I’m glad we’re lining up at grocery stands again. You carried 26 books I just bought. It was heavy. You carry heavy things for me.
God has seen all the days I tried to fit myself in the new normal. It was a matter of breaking bones, shrinking myself, settling into the world that seemed to materialize in an instant.
Satan comes to steal, kill, destroy. We were part of his agenda. Maybe we threatened him. Maybe God tucked a purpose in us that needed to be destroyed by the devil, because he knew he can’t win-
I remember the day you came home with a new language. You dipped into melancholy. You started to…. disregard me. That was the hardest thing to deny or explain away. Because I know your heart, two decades worth. The denial was the hardest part.

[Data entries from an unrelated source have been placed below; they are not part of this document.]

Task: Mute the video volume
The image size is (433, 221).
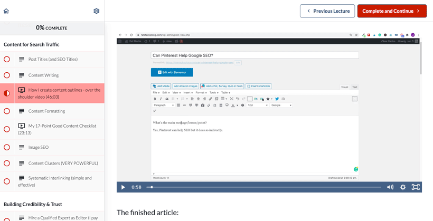Action: (390, 187)
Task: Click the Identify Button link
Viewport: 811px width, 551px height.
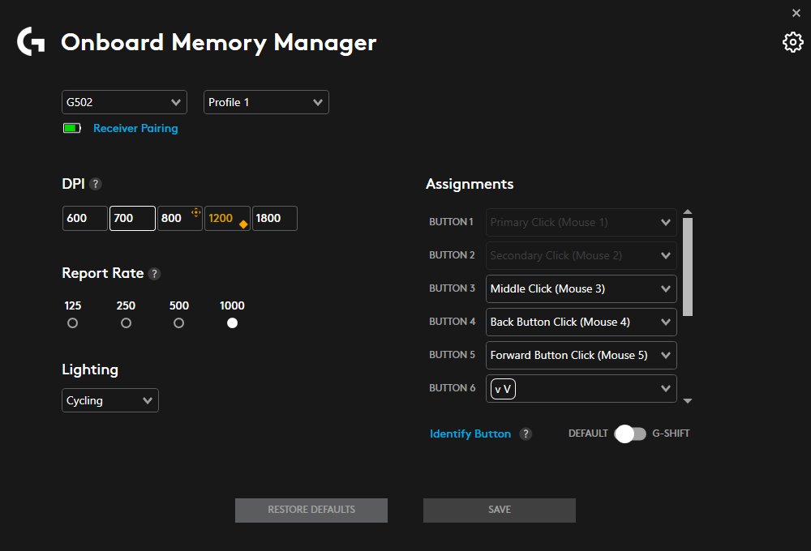Action: (x=470, y=434)
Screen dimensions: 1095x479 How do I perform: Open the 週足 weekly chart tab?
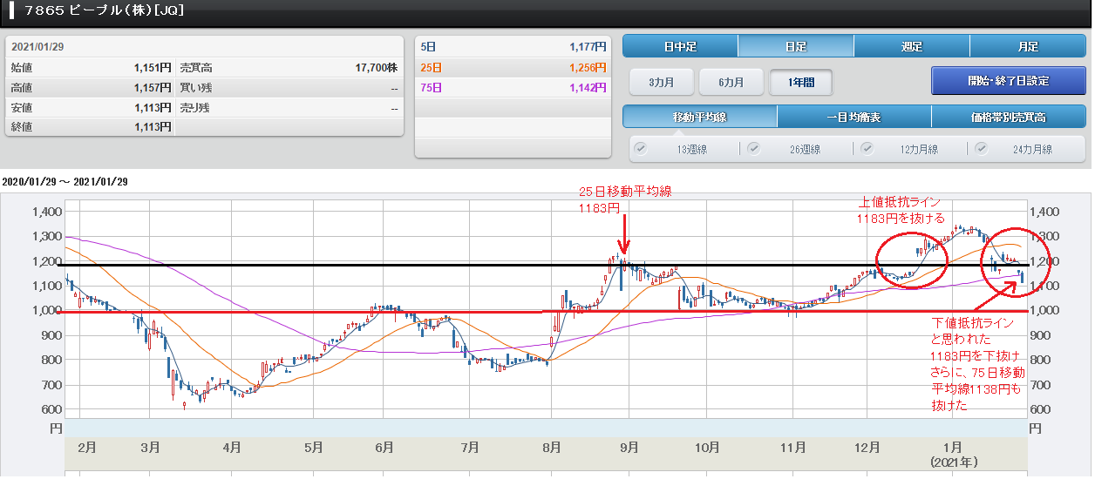point(911,47)
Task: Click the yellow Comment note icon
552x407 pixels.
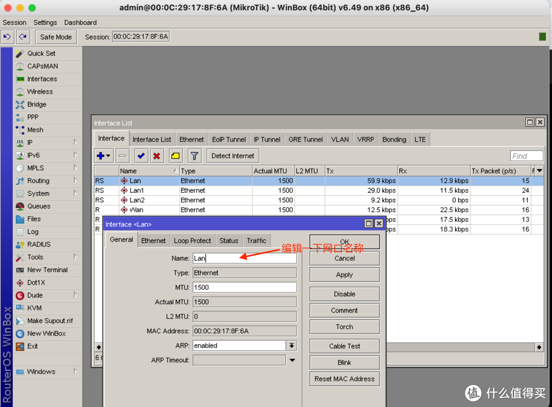Action: 175,156

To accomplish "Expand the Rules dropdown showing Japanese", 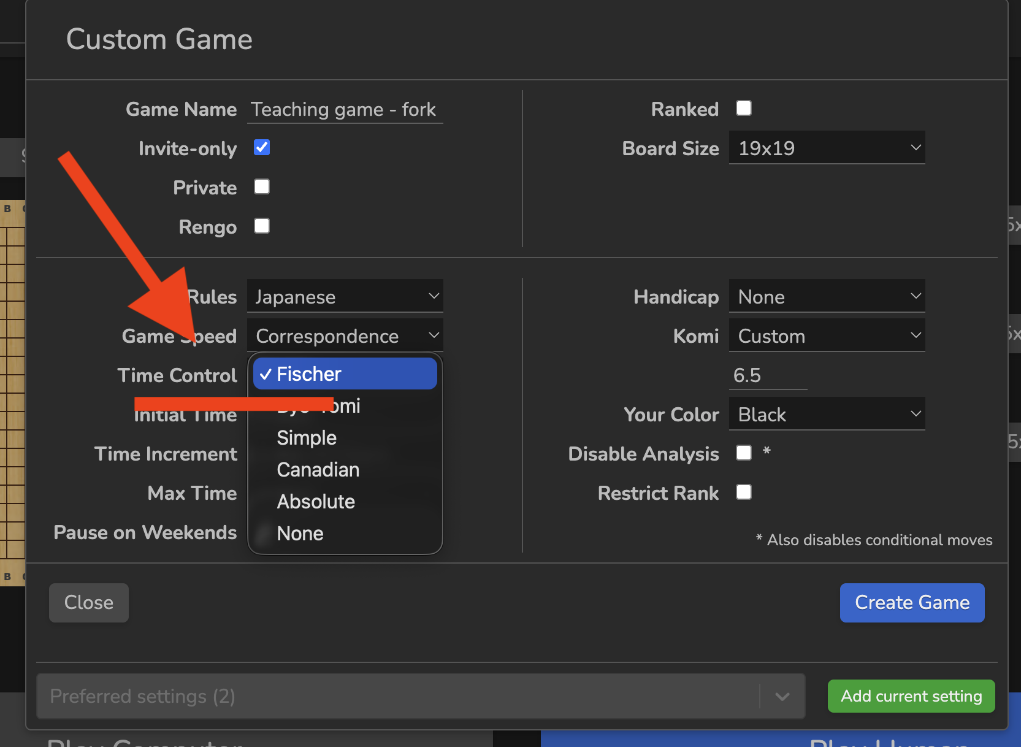I will pos(345,297).
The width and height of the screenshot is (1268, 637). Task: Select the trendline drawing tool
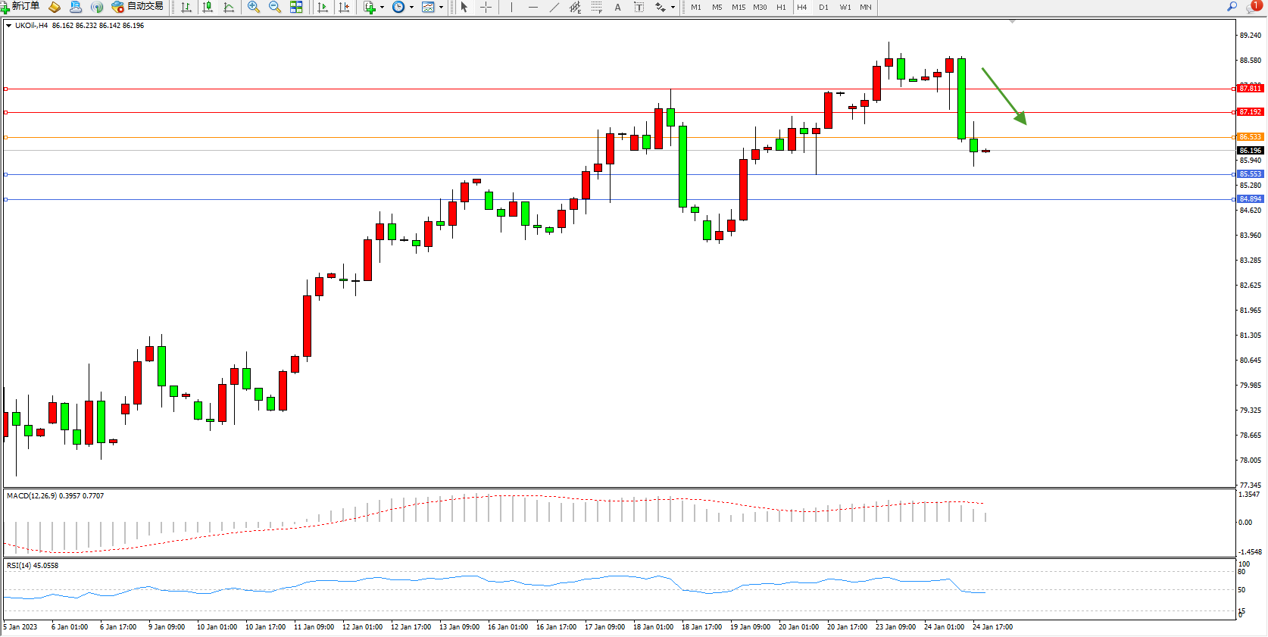coord(554,7)

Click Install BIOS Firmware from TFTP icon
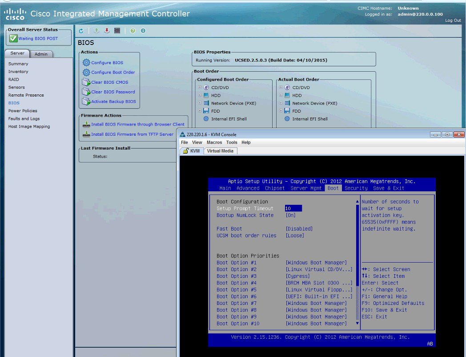point(86,134)
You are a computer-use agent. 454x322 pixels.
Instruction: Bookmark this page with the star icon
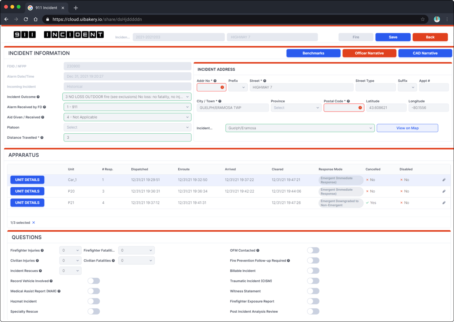tap(423, 19)
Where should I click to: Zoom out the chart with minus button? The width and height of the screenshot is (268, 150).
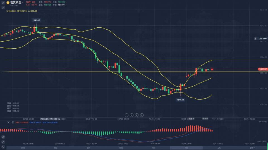pos(126,115)
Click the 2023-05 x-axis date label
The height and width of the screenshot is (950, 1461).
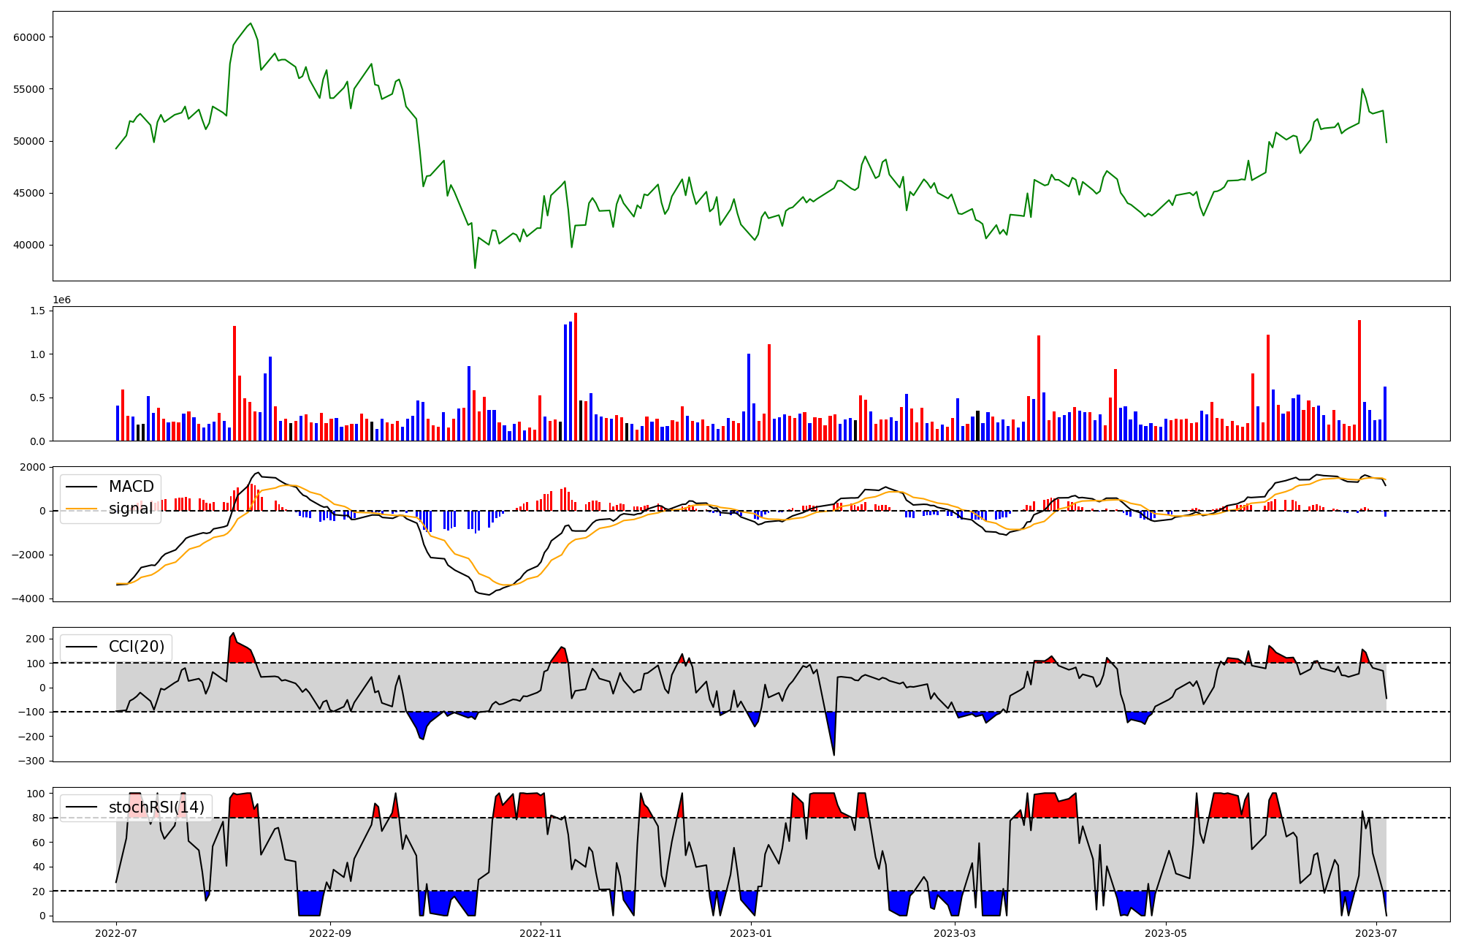1165,933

You know, the moment I found out, I dropped to my knees. Begged God to change the script. I am a writer. I know that’s possible, if you’re powerful enough and got the right connections. God is God, shaper of mountains and shaker of rocks. He can change the script.
Took us a year. All the fights we fought we had to fight silently. I’m sure you know I knew. I always knew.
We’re here now. Laughing again. Walking down grocery aisles like we used to. Last week I cried as you placed lyrics on a photo of the ocean. It dawned on me that I got you back, I got you back, I got you back. I was sure the Father was crying with me. He held my hand through all this. I’m sure He held yours too.
Thank You, Father, changer of scripts, redeemer of stories.